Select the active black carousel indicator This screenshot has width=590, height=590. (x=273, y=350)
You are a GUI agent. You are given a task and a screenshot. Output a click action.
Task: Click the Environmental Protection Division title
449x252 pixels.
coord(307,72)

========

* **AIM**
Copy the records word for word, starting at the line that contains "You are a GUI" and continuing through the last line of the records.

* **COMPLETE OUTPUT**
You are a GUI agent. You are given a task and a screenshot. Output a click action.
Task: Click the Environmental Protection Division title
449x252 pixels.
coord(307,72)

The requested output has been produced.